In 1940, a four-room addition replaced four portables. During World War II, U.S. Army troops occupied the park across the street to the south, living in tents and a permanent barrack. Children had to walk around the perimeter of the installation going to and from school. From the ballfield, anyone hitting a ball into the machine gun nest got an automatic double.

By 1944, the auditorium was divided into two classrooms and three portables were in use. In support of an upcoming school levy, an October 1944 Seattle Times article proclaimed, "Laurelhurst Pupils Must Eat in 'Heats' or They Go Hungry." The 400 children who ate lunch at the school had to go in shifts because the lunchroom portable held only 130 at a time and had only one door for entry and exit. "In order to enable all the pupils to find shelter at noon time, lunch periods [were] staggered in a schedule so complicated it makes a railroad time table look like a primary reader … The time when one group is excused for lunch depend[ed] entirely on how long it [took] their predecessors … To cope with this variable problem, 'runners' or 'spotters' from the classrooms [went] to the lunchroom to carry the word back to the teachers -- like little Paul Reveres."

Laurelhurst became a K-6 school in 1946-47. An addition to the building was finally built in 1950, with six classrooms, a lunchroom, and an auditorium. At the same time, a gymnasium (the Laurelhurst Fieldhouse) was added, with 67 percent of its funding coming from the Seattle Parks Department, which operated a public playfield in Laurelhurst Park to the south.

By 1955-56, the 19 classrooms were supplemented by 10 portables on the playground in order to hold the peak enrollment of almost 1,100 pupils. The opening of Sand Point School in 1958 helped relieve enrollment pressure not only at Laurelhurst but at View Ridge and Bryant as well.

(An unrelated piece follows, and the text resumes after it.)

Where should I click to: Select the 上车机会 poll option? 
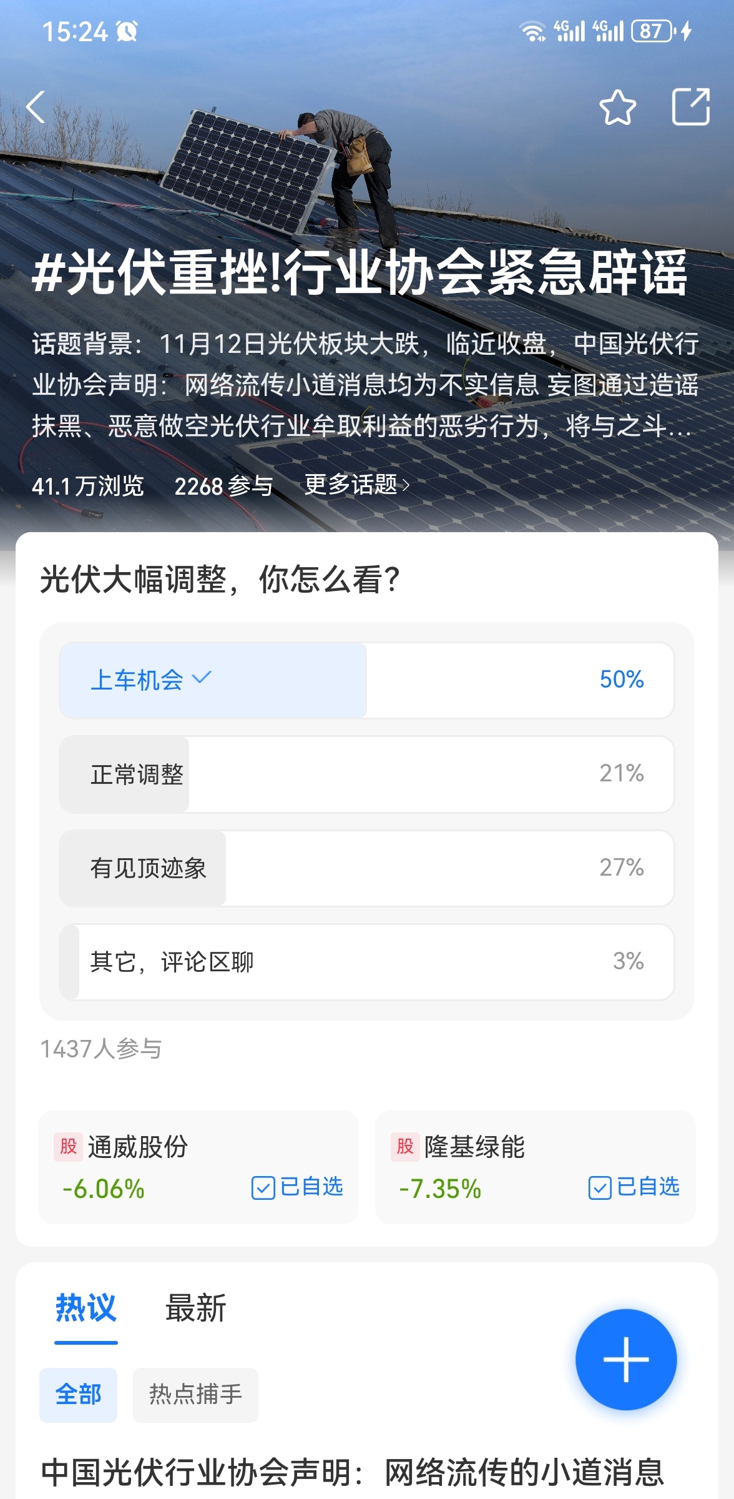point(366,680)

In 1960-61, Laurelhurst served 850 students and required only seven portables. An overpass across NE 45th Street was completed in 1960, linking the school and playfield, as originally proposed by the Laurelhurst Community Club in 1927.

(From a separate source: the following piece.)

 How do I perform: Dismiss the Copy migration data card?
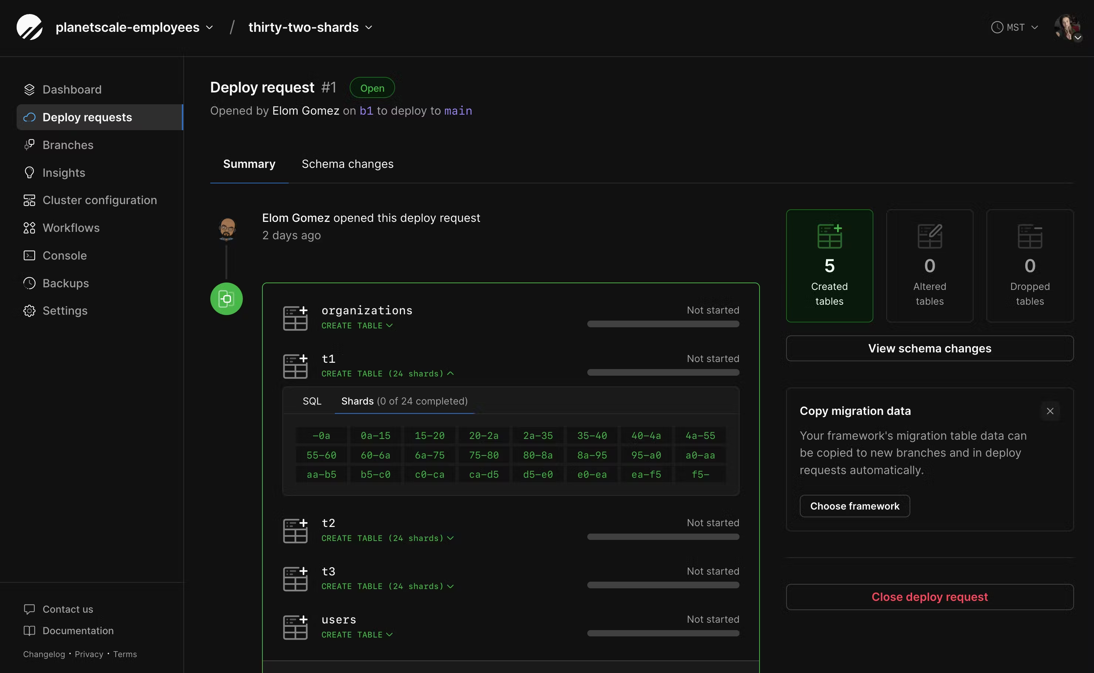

An Individually Guided Education Program began in September 1970. The same year, Laurelhurst 6th graders moved on to middle school as part of the district's K-5-3-4 program. Teachers received specialized training and organized into teams with an emphasis on individualized instruction.

In 1993, Laurelhurst became the only school in the district to be accredited by the Northwest Association of Schools and Colleges. To receive accreditation, the school had to complete a two-year self-study process. Recently, student and adult volunteers created a Peace Garden in honor of Aki Kurose, who taught at Laurelhurst for 25 years (see Kurose).

Laurelhurst and the University of Washington's School of Music created an imaginative new program in 1995. The department wanted to develop a laboratory music program in a real school to train graduate students, as well as provide a top-quality music program for the host school. Nearby Laurelhurst had been without a music specialist since 1992 or 1993 because of budgetary constraints. Dr. Patricia Campbell, internationally recognized for her development of multicultural music curricula, comes to the school and teaches the children under the observation of UW students. Graduate students spend over 12 hours per week with the children.


Name: Laurelhurst School
Location: 4530 46th Avenue NE
Building: 9-room, 2-story brick
Architect: Floyd A. Naramore
Site: 2.75 acres
1928: Opened in fall
1940: Addition (n.a.)
1950: Addition (George Wallington Stoddard & Associates)

Laurelhurst Elementary School in 2000
Enrollment: 405
Address: 4530 46th Avenue NE
Mascot: Bear
Configuration: K-5
Colors: none


Nile Thompson and Carolyn J. Marr, Building for Learning: Seattle Public School Histories, 1862-2000 (Seattle: Seattle Public Schools, 2002).